Criticality opens hemp plant

    The U.S. market for cannabidiol (CBD) oil is about to explode, and Criticality, an integrated industrial hemp company, is in a prime position to serve it. On March 12, the company inaugurated a 55,000-square-foot, state-of-the-art extraction and purification facility in Wilson, North Carolina, USA. In a ceremony attended by employees, business partners and press representatives, senior management and local dignitaries cut a ribbon and wrote a new chapter in Criticality’s remarkable history.

    Derived from hemp plant, CBD can be used to treat a variety of health issues, including anxiety, insomnia and chronic pain. According to Harvard Medical School, it has also been proven to be effective in treating childhood epilepsy syndromes that typically don’t respond to antiseizure medications.

    Like marijuana, hemp is a species of cannabis.
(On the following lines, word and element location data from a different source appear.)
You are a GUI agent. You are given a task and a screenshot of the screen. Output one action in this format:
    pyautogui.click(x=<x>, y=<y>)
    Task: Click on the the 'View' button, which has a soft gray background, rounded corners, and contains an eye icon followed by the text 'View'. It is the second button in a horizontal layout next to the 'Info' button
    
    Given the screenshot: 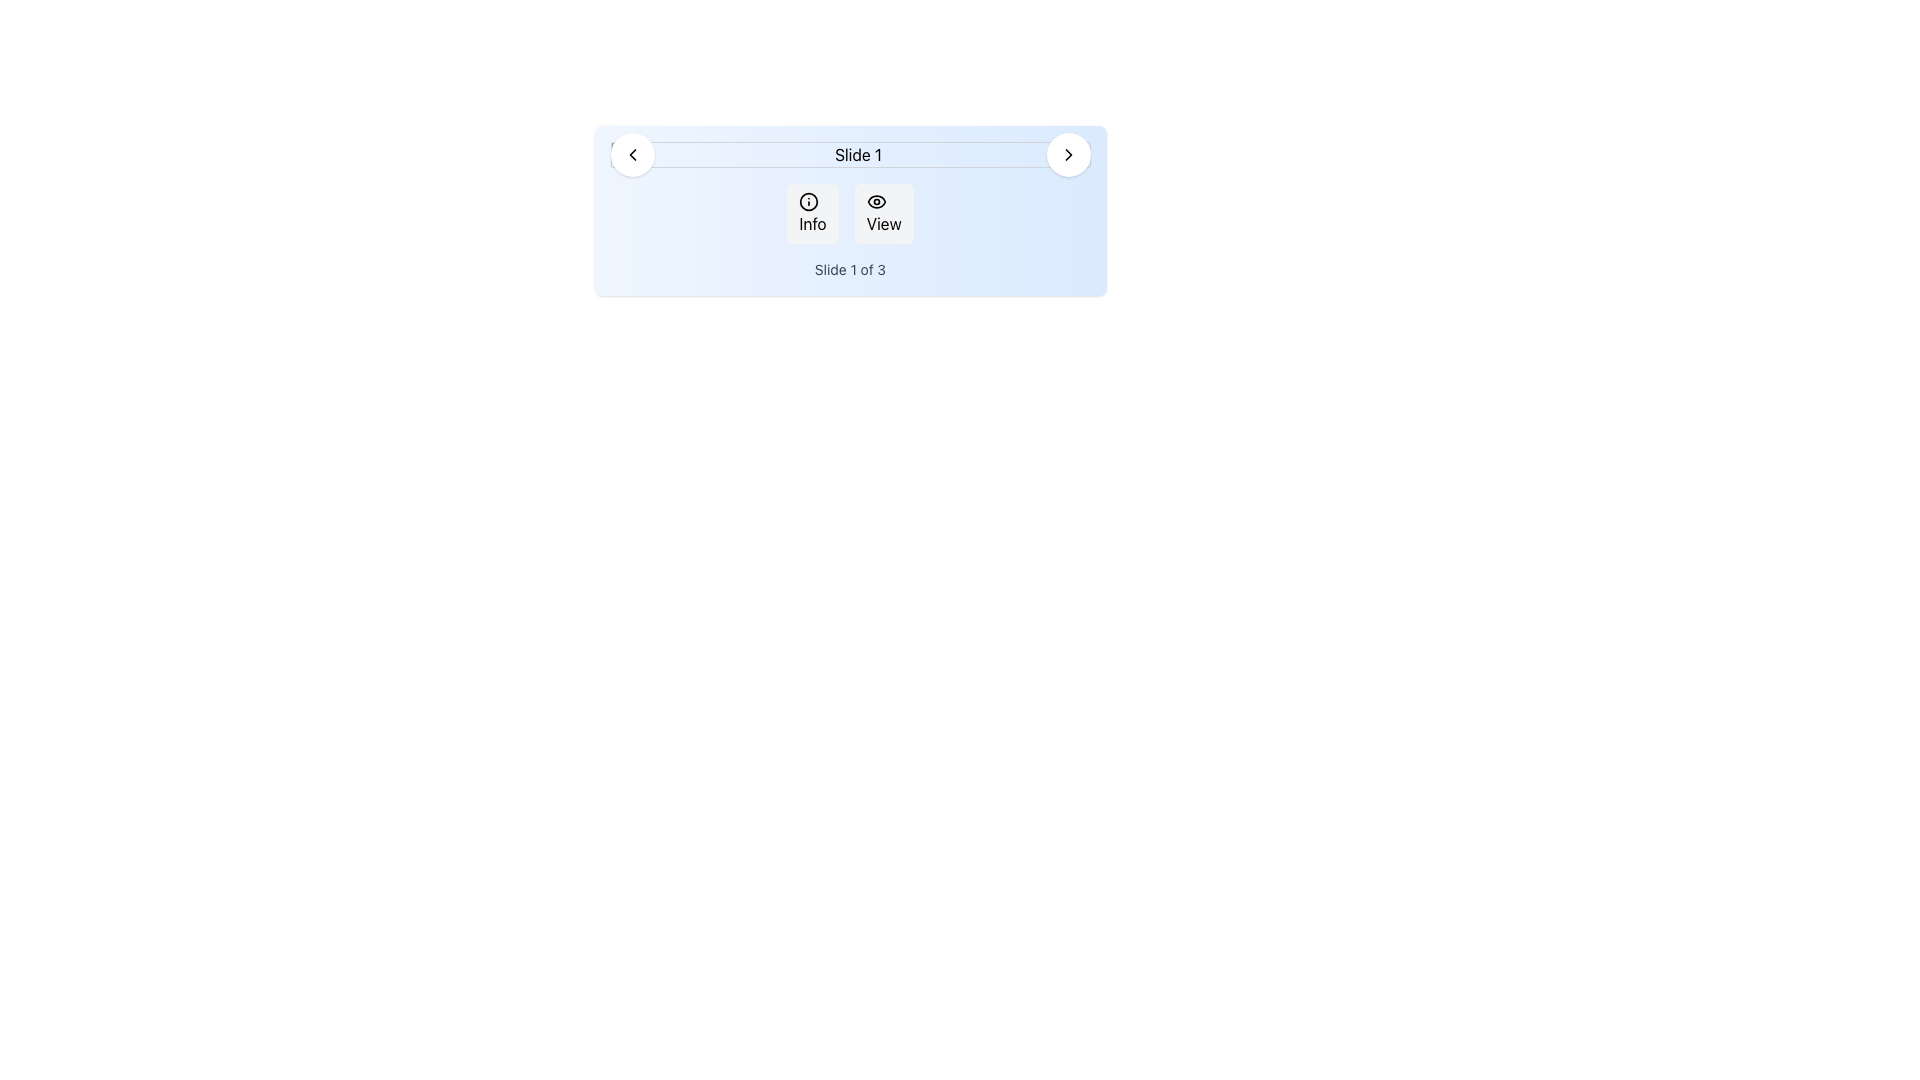 What is the action you would take?
    pyautogui.click(x=882, y=213)
    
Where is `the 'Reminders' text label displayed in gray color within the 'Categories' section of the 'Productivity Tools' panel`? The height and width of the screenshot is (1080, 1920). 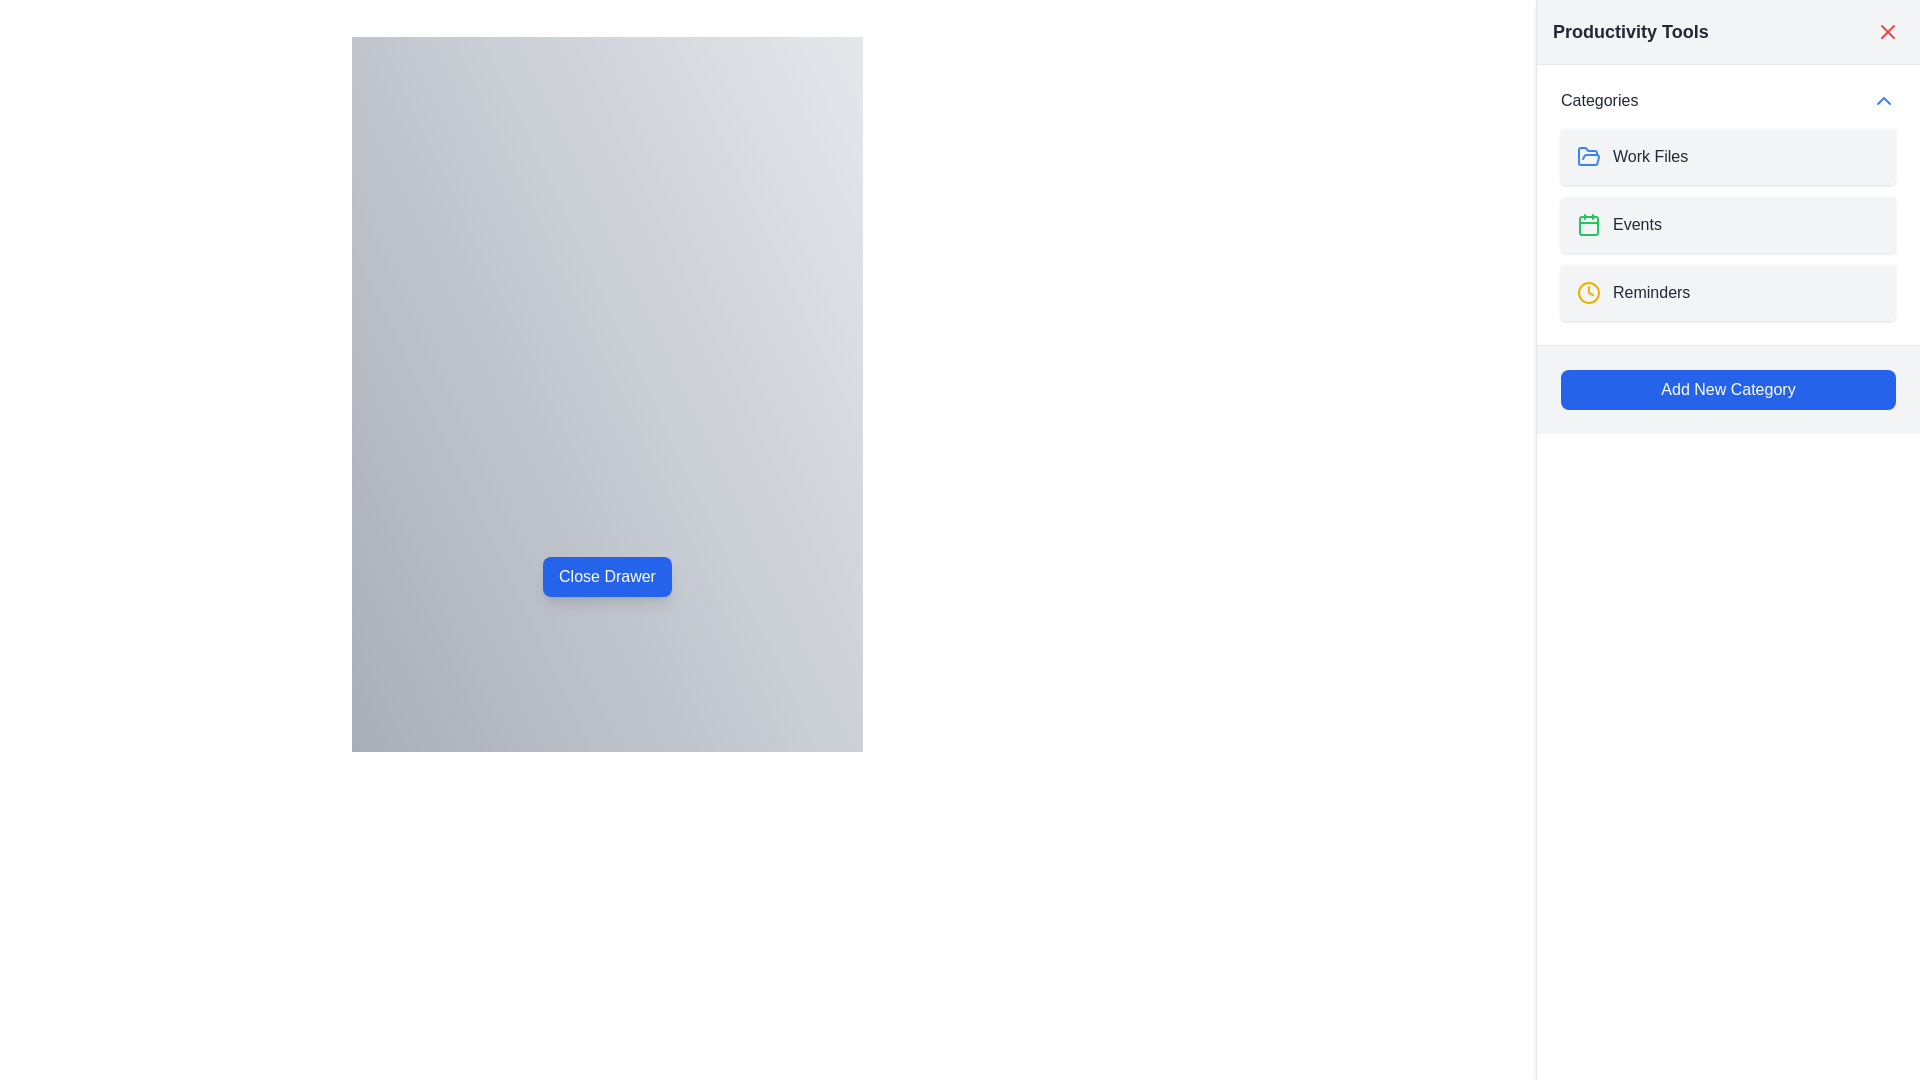 the 'Reminders' text label displayed in gray color within the 'Categories' section of the 'Productivity Tools' panel is located at coordinates (1651, 293).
Both species contain tetrahydrocannabinol, a potentially psychoactive constituent. However, the levels in hemp are so low—less than 0.3 percent—that products derived from hemp do not intoxicate the user.

    In recent years, CBD sales have skyrocketed. In the U.S. alone, CBD consumption increased from $108.1 million to $512.7 million between 2014 and 2018, according to the Hemp Business Journal. This year, the publication forecasts sales of $813.2 million. But the real growth has yet to come. Analysts of the Brightfield Group expect the U.S. CBD market to hit a whopping $22 billion by 2022.
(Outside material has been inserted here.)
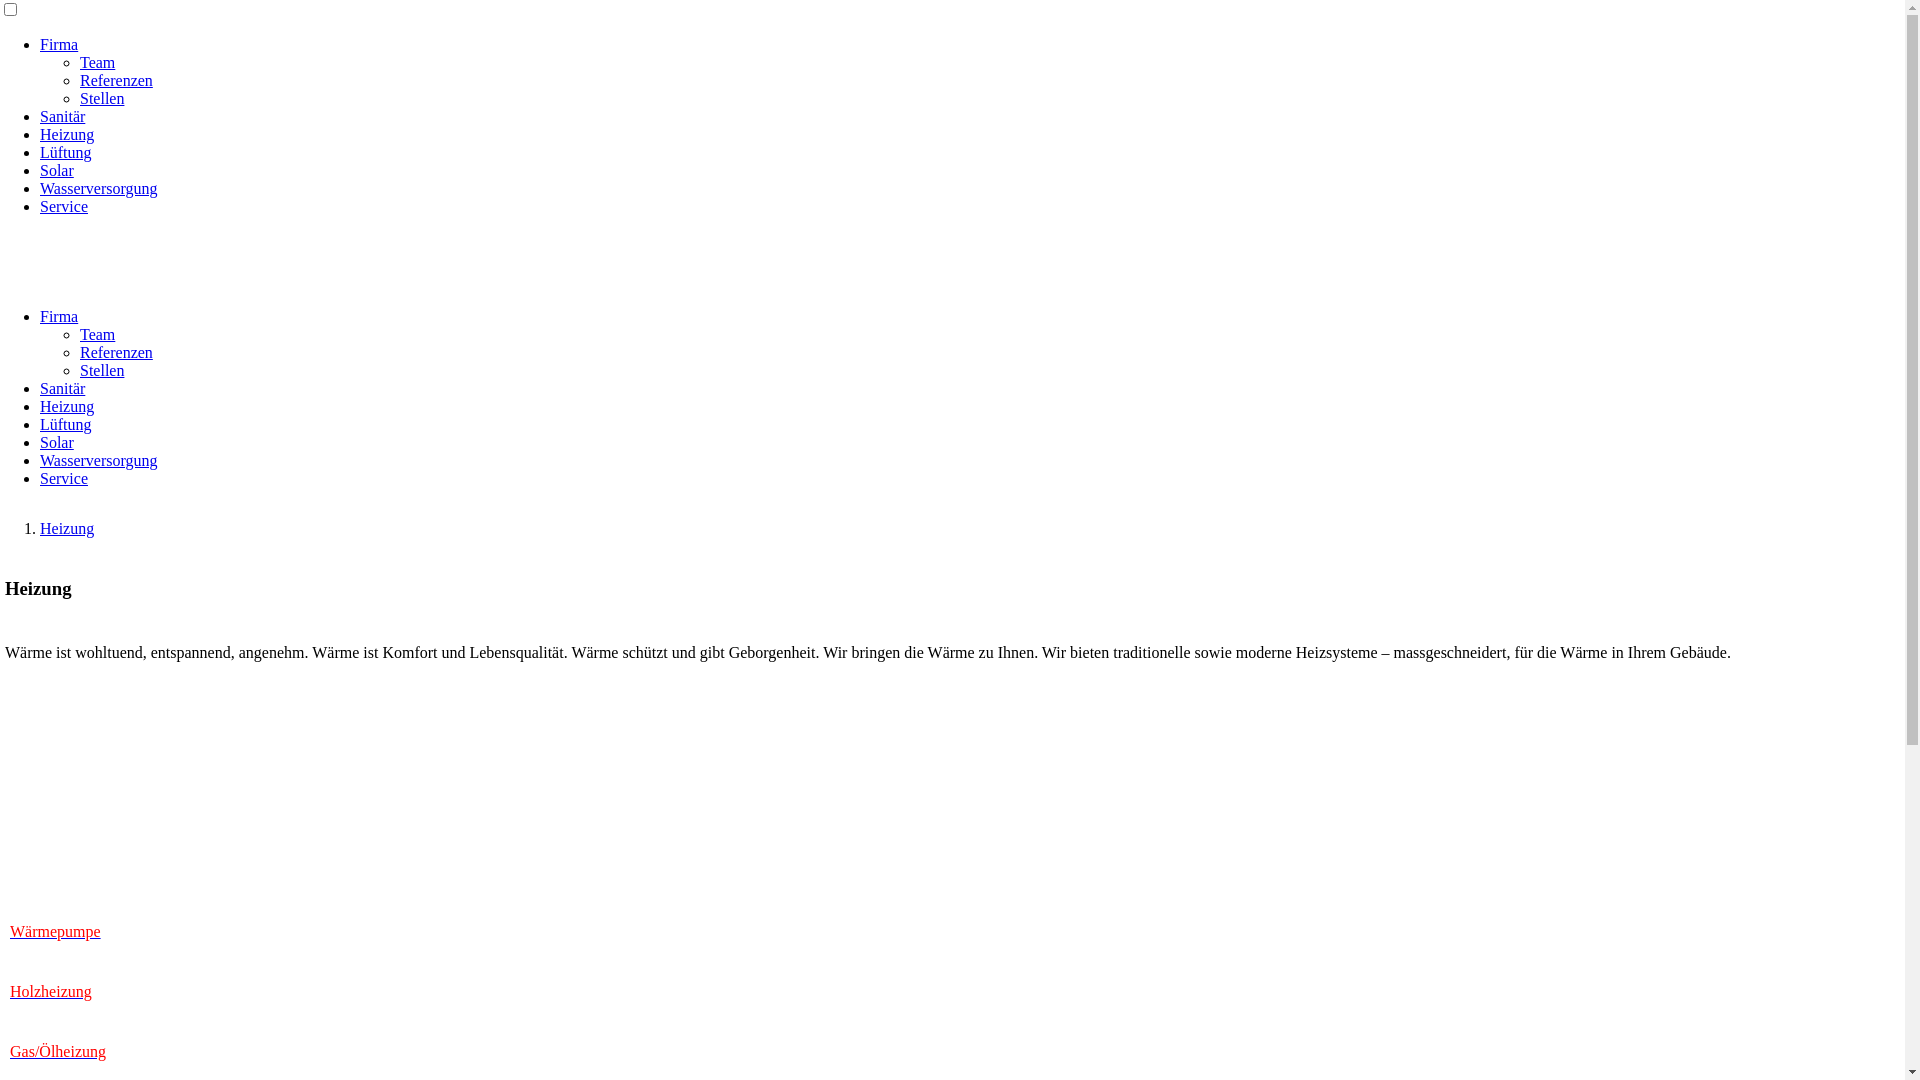 The height and width of the screenshot is (1080, 1920). What do you see at coordinates (58, 44) in the screenshot?
I see `'Firma'` at bounding box center [58, 44].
    Much of that growth is related to the legalization of industrial hemp and related products. The 2014 U.S. Agricultural Act permitted select research and state departments to grow industrial hemp as part of agricultural pilot programs. Criticality joined North Carolina’s program, following the state’s legalization of medical marijuana in 2014.

    In 2017, Pyxus International, the parent company of leaf tobacco merchant Alliance One International, purchased a 40 percent share in Criticality. Faced with declining demand for tobacco, Pyxus has been exploring new business opportunities where it can leverage its expertise in agronomy and agricultural supply chains, along with its extensive farmer base.
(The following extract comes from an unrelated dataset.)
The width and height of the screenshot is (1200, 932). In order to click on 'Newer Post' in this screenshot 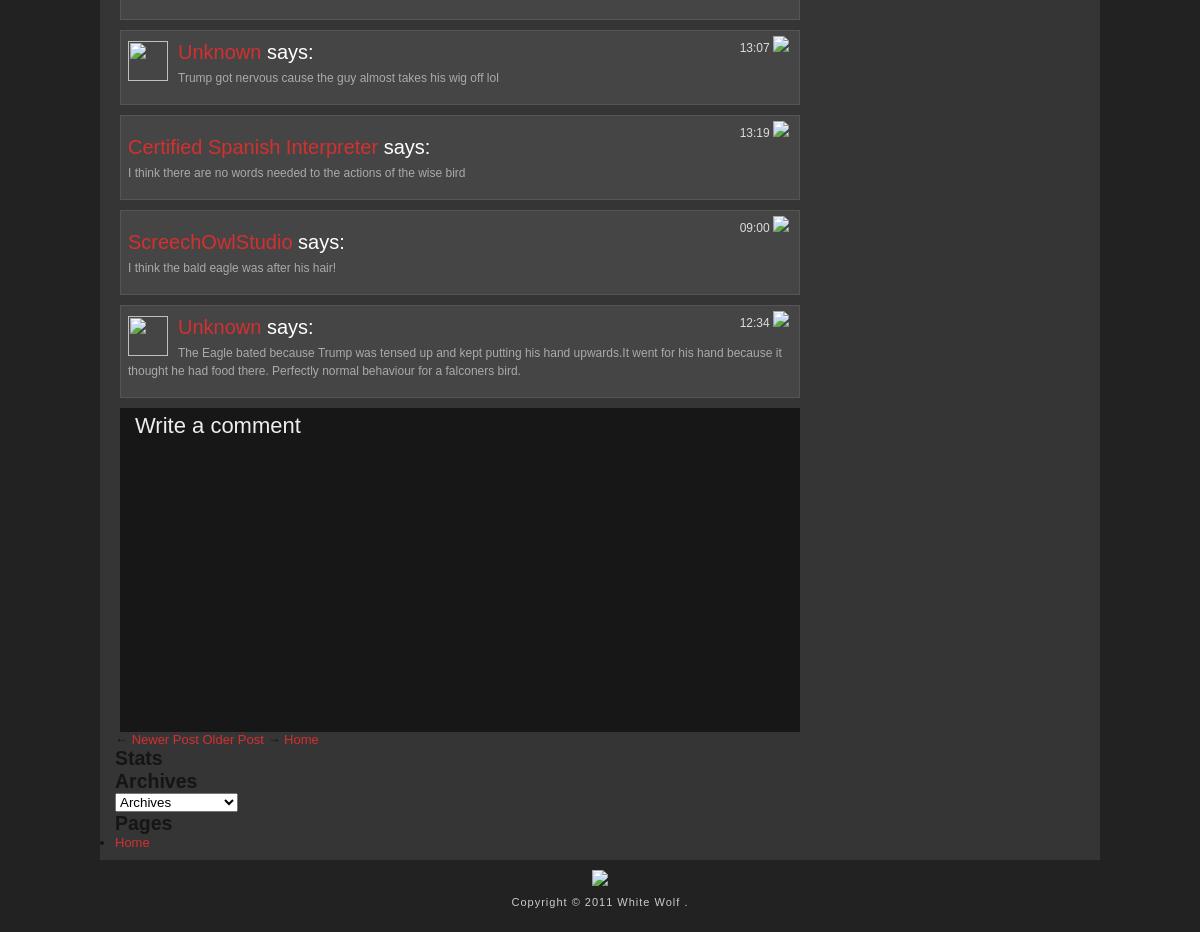, I will do `click(163, 737)`.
    According to specialists, there are many similarities between the cultivation of tobacco and that of hemp. Tobacco transplanting equipment and curing barns, for example, can easily be adapted for hemp production. And now, the potential offered by CBD has been turbocharged by the 2018 U.S. Farm Bill, which became law in December and legalized the cultivation of industrial hemp nationwide, removing it from the Controlled Substances Act.

    “Through our investment in Criticality […] our goal is to become a leader in the production of CBD and related consumer products,” said Pyxus President, CEO and Chairman Pieter Sikkel. “The opening of the facility is a critical step in achieving that goal and is a glimpse of what’s to come in the future.”

    Unsurprisingly, many companies have entered the hemp business, hoping to cash in on the growing popularity of CBD. Criticality intends to set itself apart through meticulous attention to quality and compliance—both with current and future regulations. During the Wilson ceremony, Criticality CEO Brian Moyer said the company is committed to producing a fully traceable product, using good manufacturing practices and meeting all applicable dietary supplement guidelines.

    Criticality’s Chief Technical Officer Jose Martinez compares the company’s CBD extraction process from hemp to the process used by coffee manufacturers to remove caffeine from beans. But rather than using environmentally harmful solvents, he says, Criticality relies on carbon dioxide, one of the most common elements in nature. While carbon dioxide is also a greenhouse gas, Martinez is quick to point out that the extraction process does not generate carbon dioxide; the gas used already exists.

    Wilson Mayor C. Bruce Rose and Wilson Chamber of Commerce President Ryan Simons praised not only Criticality’s innovative spirit but also the company’s contribution to the local economy.

    The factory is expected to generate 88 relatively high-paying jobs by 2024—a figure that might increase even further if the hemp market continues its current growth trajectory.

    Anticipating strong demand, Moyer noted that the facility has been designed with expansion in mind. “This factory is only the beginning,” he said.